The PAC is arguably the most important of the select committees, tasked with scrutinising the use of public money and holding the government to account for this use. The sum for 2016-17 is estimated at a vast £772 billion. Also the oldest of the select committees, the PAC’s work was originally conceived by its founder, William Gladstone, to be of a rather ‘dry and repulsive kind’. But issues of a rather more urgent and compelling nature emerge in Hodge’s narration of how the committee successively took on the vested interests that cost the taxpayer so dear.

Among them: the billions of pounds that go uncollected in taxes; public and private sector initiatives that fail in the delivery of vital services and waste billions; the misuse of public money in rewarding failed figures in pay-offs and bonuses; and colossal mismanagement of public resources. The committee’s exposés of tax avoidance perhaps had the greatest impact as, one by one, Amazon, Google and Starbucks appeared before the PAC.

Tax Trickery

At first blush, the tax affairs of private companies might not be considered the domain of a committee principally tasked with holding civil servants to account for the delivery of public services. But the committee broke new ground in reasoning that the collection of taxes demonstrates the efficacy, or otherwise, of HM Revenue and Customs in collecting corporation taxes.

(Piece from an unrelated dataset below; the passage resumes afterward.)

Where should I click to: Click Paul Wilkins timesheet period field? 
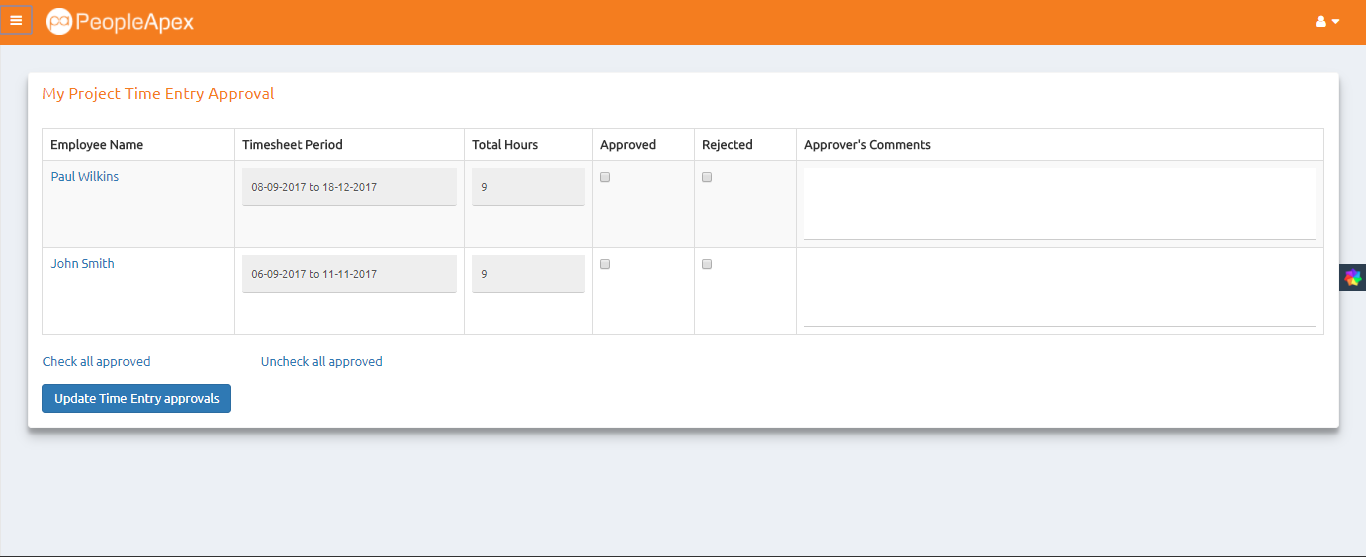point(349,187)
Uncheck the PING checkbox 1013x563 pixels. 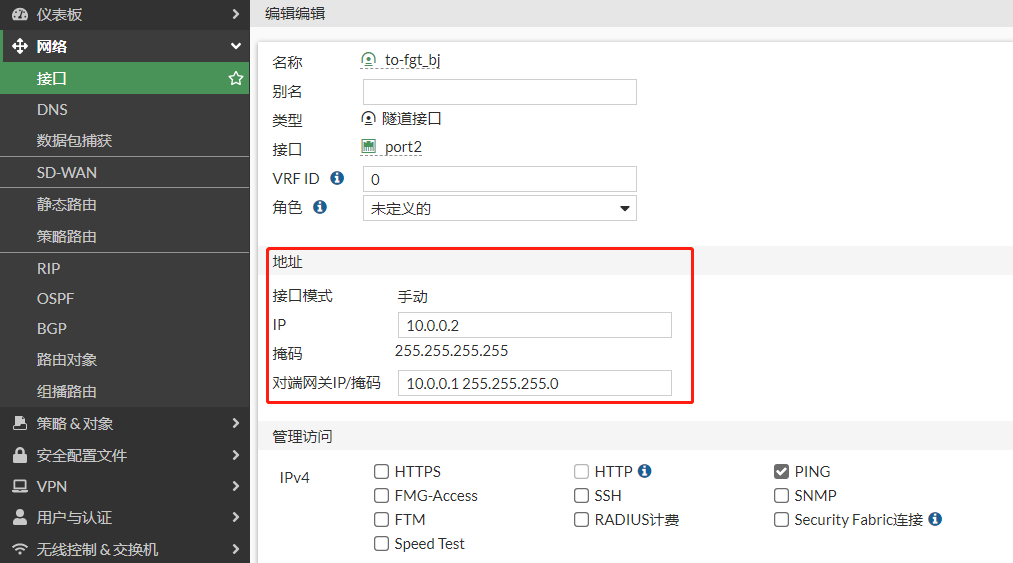point(781,471)
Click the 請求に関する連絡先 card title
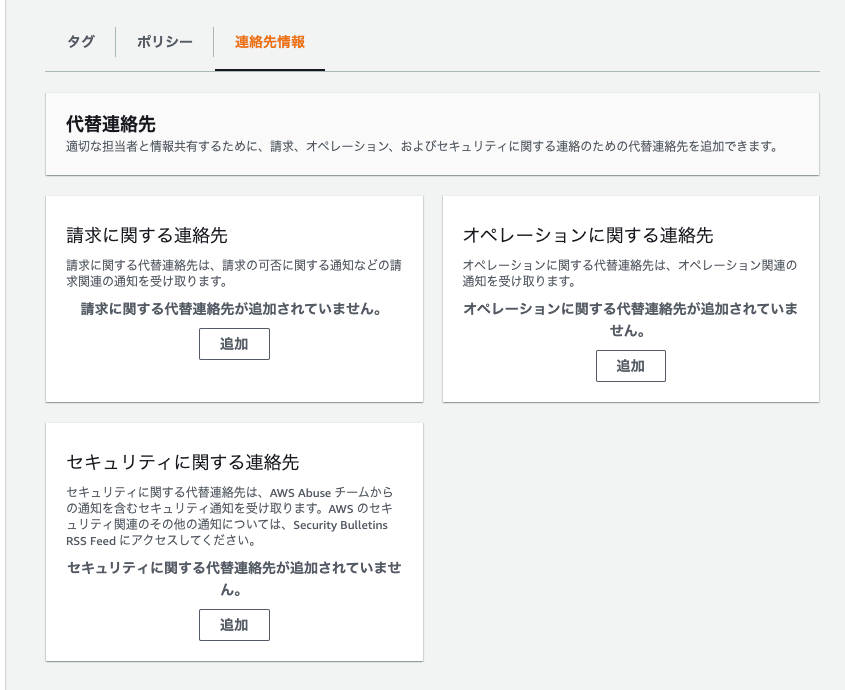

The question of how taxes are collected – not just spent – is deemed eminently in the public interest since non-payment of tax by the rich few places greater burdens on the many who do not opt out of these responsibilities. In a prelude to the European Commission’s ruling last month on Apple, the committee lifted the lid on how US multinationals declare huge ‘losses’ to the tax authorities, while shunting profits from economic activities in the UK to other low- or non-tax paying jurisdictions to avoid paying billions in corporation tax.

The PAC also unpicked the convoluted semantics used by corporate giants to convince HMRC that they are not selling goods in the UK – where they would be liable for tax on profit – but rather into the UK from low- or non-tax paying jurisdictions.  The committee’s work on tax avoidance went far in informing the debate that culminated in the landmark decision by the European Commission for Apple to pay back £10.9 billion in taxes – a ruling condemned as ‘political crap’ by chief executive Tim Cook.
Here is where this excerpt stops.